Recast the material below as a Markdown table with two columns, Row and Line. Number each nonblank line in order and skip the blank ones.

********************

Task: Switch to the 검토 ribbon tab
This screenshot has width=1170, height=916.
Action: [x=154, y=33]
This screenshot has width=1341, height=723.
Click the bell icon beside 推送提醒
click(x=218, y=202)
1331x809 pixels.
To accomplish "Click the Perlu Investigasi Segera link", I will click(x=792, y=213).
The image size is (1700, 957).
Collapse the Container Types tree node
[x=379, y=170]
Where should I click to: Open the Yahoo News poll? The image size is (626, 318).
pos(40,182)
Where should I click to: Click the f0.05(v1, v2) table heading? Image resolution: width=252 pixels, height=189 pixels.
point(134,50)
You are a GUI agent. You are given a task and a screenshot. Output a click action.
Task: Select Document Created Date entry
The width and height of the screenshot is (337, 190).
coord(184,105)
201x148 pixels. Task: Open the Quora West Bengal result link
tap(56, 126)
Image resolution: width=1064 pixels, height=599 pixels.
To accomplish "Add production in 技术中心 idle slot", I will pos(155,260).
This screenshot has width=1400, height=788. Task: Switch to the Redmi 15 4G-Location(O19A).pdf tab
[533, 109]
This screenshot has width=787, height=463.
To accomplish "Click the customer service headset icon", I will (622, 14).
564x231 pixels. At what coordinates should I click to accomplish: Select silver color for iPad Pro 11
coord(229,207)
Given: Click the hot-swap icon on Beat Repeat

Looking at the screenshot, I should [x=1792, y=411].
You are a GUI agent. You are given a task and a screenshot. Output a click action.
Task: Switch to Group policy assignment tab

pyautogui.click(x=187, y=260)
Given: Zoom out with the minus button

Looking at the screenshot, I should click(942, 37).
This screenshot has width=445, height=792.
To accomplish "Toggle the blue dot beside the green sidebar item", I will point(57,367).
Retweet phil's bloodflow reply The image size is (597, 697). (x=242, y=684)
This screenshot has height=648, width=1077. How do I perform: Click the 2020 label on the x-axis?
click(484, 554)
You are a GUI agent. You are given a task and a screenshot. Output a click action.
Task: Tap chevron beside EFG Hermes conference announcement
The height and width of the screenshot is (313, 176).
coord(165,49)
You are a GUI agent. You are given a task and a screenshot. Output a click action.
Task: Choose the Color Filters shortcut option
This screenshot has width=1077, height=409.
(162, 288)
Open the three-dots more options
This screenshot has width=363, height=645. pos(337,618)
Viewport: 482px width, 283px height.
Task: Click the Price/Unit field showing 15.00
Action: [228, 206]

********************

• **Finished exercise**
| Row | Line |
|---|---|
| 1 | Task: Switch to the 검토 ribbon tab |
| 2 | This screenshot has width=1170, height=916. |
| 3 | Action: [x=154, y=33] |
| 4 | This screenshot has width=1341, height=723. |
| 5 | Click the bell icon beside 推送提醒 |
| 6 | click(x=218, y=202) |
| 7 | 1331x809 pixels. |
| 8 | To accomplish "Click the Perlu Investigasi Segera link", I will click(x=792, y=213). |
| 9 | The image size is (1700, 957). |
| 10 | Collapse the Container Types tree node |
| 11 | [x=379, y=170] |
| 12 | Where should I click to: Open the Yahoo News poll? The image size is (626, 318). |
| 13 | pos(40,182) |
| 14 | Where should I click to: Click the f0.05(v1, v2) table heading? Image resolution: width=252 pixels, height=189 pixels. |
| 15 | point(134,50) |
| 16 | You are a GUI agent. You are given a task and a screenshot. Output a click action. |
| 17 | Task: Select Document Created Date entry |
| 18 | The width and height of the screenshot is (337, 190). |
| 19 | coord(184,105) |
| 20 | 201x148 pixels. Task: Open the Quora West Bengal result link |
| 21 | tap(56, 126) |
| 22 | Image resolution: width=1064 pixels, height=599 pixels. |
| 23 | To accomplish "Add production in 技术中心 idle slot", I will pos(155,260). |
| 24 | This screenshot has width=1400, height=788. Task: Switch to the Redmi 15 4G-Location(O19A).pdf tab |
| 25 | [533, 109] |
| 26 | This screenshot has width=787, height=463. |
| 27 | To accomplish "Click the customer service headset icon", I will (622, 14). |
| 28 | 564x231 pixels. At what coordinates should I click to accomplish: Select silver color for iPad Pro 11 |
| 29 | coord(229,207) |
| 30 | Given: Click the hot-swap icon on Beat Repeat |
| 31 | Looking at the screenshot, I should [x=1792, y=411]. |
| 32 | You are a GUI agent. You are given a task and a screenshot. Output a click action. |
| 33 | Task: Switch to Group policy assignment tab |
| 34 | pyautogui.click(x=187, y=260) |
| 35 | Given: Zoom out with the minus button |
| 36 | Looking at the screenshot, I should click(942, 37). |
| 37 | This screenshot has width=445, height=792. |
| 38 | To accomplish "Toggle the blue dot beside the green sidebar item", I will point(57,367). |
| 39 | Retweet phil's bloodflow reply The image size is (597, 697). (x=242, y=684) |
| 40 | This screenshot has height=648, width=1077. How do I perform: Click the 2020 label on the x-axis? |
| 41 | click(484, 554) |
| 42 | You are a GUI agent. You are given a task and a screenshot. Output a click action. |
| 43 | Task: Tap chevron beside EFG Hermes conference announcement |
| 44 | The height and width of the screenshot is (313, 176). |
| 45 | coord(165,49) |
| 46 | You are a GUI agent. You are given a task and a screenshot. Output a click action. |
| 47 | Task: Choose the Color Filters shortcut option |
| 48 | This screenshot has width=1077, height=409. |
| 49 | (162, 288) |
| 50 | Open the three-dots more options |
| 51 | This screenshot has width=363, height=645. pos(337,618) |
| 52 | Viewport: 482px width, 283px height. |
| 53 | Task: Click the Price/Unit field showing 15.00 |
| 54 | Action: [228, 206] |